I think it’s why I stay away from Marvel and DC books. It’s all hyper manipulated crap that doesn’t tell me anything about the artists soul. There’s no personality in a perfect illustration. There’s no growth in mistake free art. I love that there’s still some people out there who are doing really awesome shit and I think people should support more independent, unmolested artistic endeavors. Check out Jim Rugg’s Street Angel trade paperback, pickup Rob Schrab’s Scud: The Disposable Assassin, marvel at the lines in Jeff Smith’s Bone and wish that you could create something as beautiful as Craig Thompson’s Blankets. For every 100 hunk of shit comic books being churned out there’s always a few books out there that are mind blowing and really make me re-think what I’m doing within my own little nook of comics and it’s not because they’re hiding behind a computer.
I’m back form Arizona & didn’t get deported! Hooray for me. Now back to the grind of drawing comics. I don’t know what it is, but I feel like I haven’t been very productive the last few months. So I’m gonna try and finish a page a day until I get caught up to where I think I should be—then I’m playing NBA2k12 or Madden for a week.

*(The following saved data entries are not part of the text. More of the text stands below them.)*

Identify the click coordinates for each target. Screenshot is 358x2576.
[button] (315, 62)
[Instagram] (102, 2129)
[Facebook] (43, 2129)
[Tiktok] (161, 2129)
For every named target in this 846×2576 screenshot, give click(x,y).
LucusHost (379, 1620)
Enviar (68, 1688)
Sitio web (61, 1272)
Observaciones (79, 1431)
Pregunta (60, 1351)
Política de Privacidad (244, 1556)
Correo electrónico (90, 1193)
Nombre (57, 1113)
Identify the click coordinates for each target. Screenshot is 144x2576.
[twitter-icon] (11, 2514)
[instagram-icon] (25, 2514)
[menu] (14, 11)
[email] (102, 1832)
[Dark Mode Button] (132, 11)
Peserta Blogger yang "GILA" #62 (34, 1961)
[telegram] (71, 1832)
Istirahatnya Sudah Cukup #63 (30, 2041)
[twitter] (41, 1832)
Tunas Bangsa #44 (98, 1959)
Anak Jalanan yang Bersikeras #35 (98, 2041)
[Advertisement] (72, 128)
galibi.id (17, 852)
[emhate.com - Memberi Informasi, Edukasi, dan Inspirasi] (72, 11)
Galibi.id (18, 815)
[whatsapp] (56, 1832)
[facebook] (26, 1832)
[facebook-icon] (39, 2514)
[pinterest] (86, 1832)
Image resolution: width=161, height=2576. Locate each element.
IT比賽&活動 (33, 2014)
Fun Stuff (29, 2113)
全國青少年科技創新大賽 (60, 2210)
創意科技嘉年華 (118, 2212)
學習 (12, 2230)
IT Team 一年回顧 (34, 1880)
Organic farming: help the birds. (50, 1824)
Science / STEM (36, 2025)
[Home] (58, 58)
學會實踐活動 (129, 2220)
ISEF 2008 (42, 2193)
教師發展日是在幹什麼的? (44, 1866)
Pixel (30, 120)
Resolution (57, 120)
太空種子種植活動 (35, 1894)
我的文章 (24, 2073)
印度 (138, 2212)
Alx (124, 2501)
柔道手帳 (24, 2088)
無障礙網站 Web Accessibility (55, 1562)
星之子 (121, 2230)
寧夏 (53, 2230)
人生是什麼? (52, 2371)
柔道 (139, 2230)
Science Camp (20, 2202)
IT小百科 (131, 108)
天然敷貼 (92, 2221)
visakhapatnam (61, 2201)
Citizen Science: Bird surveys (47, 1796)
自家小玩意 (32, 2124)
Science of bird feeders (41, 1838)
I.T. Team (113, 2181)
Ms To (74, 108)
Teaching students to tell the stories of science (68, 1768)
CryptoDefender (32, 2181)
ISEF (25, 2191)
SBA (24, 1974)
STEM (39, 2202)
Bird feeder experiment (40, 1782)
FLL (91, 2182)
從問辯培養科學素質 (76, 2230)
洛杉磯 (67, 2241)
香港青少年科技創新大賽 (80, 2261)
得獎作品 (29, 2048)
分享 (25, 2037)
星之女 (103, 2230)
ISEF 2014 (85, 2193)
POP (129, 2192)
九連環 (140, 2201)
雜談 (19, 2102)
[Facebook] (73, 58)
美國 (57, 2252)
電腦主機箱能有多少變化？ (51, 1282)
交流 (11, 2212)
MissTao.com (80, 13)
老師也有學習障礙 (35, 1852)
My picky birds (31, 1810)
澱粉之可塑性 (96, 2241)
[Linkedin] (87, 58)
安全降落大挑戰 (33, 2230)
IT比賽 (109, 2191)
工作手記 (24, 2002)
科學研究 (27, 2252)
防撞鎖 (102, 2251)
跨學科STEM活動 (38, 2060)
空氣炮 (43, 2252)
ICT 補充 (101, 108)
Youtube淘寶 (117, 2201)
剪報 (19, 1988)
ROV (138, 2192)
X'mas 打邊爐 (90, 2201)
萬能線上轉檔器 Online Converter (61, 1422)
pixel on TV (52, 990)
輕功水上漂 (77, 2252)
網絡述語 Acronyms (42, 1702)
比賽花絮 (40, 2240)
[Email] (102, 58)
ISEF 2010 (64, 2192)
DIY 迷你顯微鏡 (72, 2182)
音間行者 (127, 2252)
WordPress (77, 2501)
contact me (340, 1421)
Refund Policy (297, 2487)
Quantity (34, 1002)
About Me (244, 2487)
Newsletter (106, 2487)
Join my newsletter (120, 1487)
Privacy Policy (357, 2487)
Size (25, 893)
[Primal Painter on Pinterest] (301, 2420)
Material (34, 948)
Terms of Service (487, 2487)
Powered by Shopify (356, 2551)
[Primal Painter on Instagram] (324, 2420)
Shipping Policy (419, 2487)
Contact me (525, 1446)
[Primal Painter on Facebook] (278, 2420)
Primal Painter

It’s strange that I’ve been working on new shit non-stop this year but I still feel like I could have done more. I think in terms of comics and maintaining my website I do far more than most of my friends, but I still look at what I’ve done these last few months and see all the shit I could have completed. I just want to pump out more and more awful comics for people to look at. Like the comic I’m doing now is a prequel to the next comic I’m doing but it still doesn’t feel like I’ve pushed myself hard enough to do better work. I always finish shit and look at it with a sort of sour taste in my mouth and wish I could have done better. I don’t know, is that retarded? I just want to keep getting better at shit but I’m never progressing as much as I think I should.
I’m still trying to get my coloring skills up to where I think they should be in this new wacom dominated era of comics, but the vision of where I want to be and the reality of where I am are just so far apart. I look at things like Mike Huddleston’s Butcher Baker the Righteous Maker and can’t ever imagine being able to pull off what he’s doing.
You should all buy that book by the way. It’s up there with Mahfoods “Grrl Scouts”, Schrabs “Scud: The Disposable Assassin”, or Jim Ruggs “Street Angel” in terms of influencing my work. I look at that book and it makes me want to get even better at my own stupid comics.